↓
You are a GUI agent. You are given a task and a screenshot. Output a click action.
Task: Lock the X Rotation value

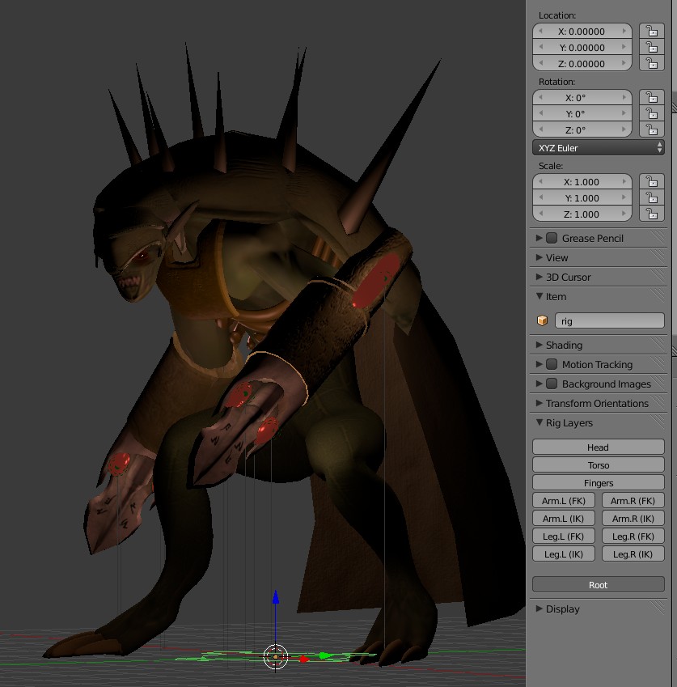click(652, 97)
↑
↓
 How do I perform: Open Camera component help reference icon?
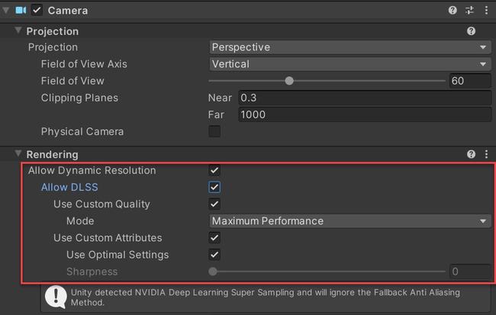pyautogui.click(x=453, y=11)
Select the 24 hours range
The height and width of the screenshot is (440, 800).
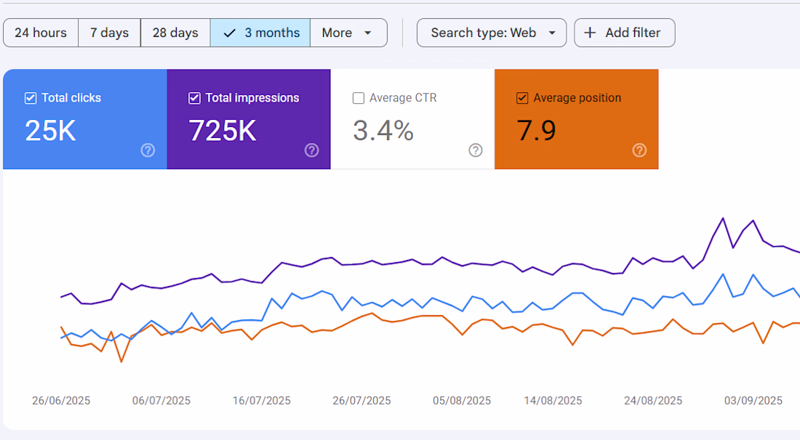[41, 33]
↑
↓
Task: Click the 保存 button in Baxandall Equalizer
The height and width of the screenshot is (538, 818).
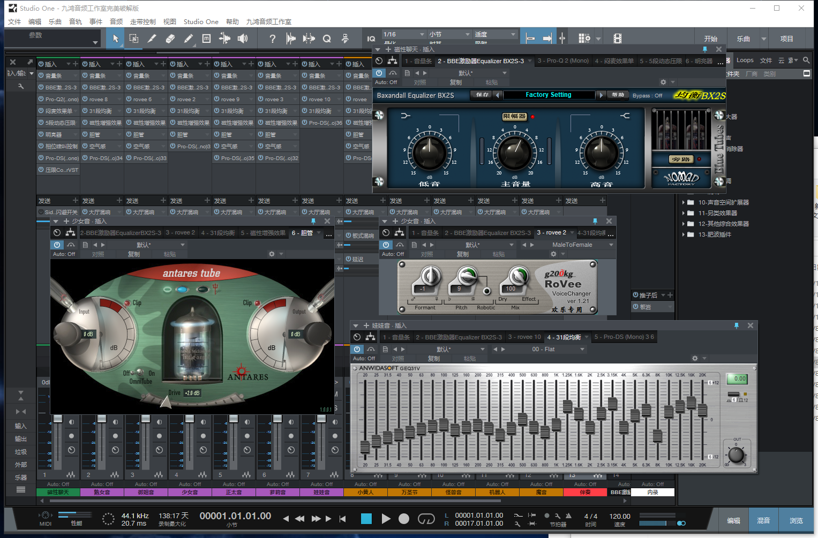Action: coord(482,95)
↑
STATED TASK = Output the listing from the line containing "You are a GUI" through the line containing "click(652, 97)" as a two-column CSV with the headers instruction and action. Give one row per answer, pairing the preceding text with that answer, put each value in a single quoted field with line breaks replaced by spaces, and leave the pictures out.

RESULT FOR THIS TASK =
instruction,action
"You are a GUI agent. You are given a task and a screenshot. Output a click action. Task: Lock the X Rotation value","click(652, 97)"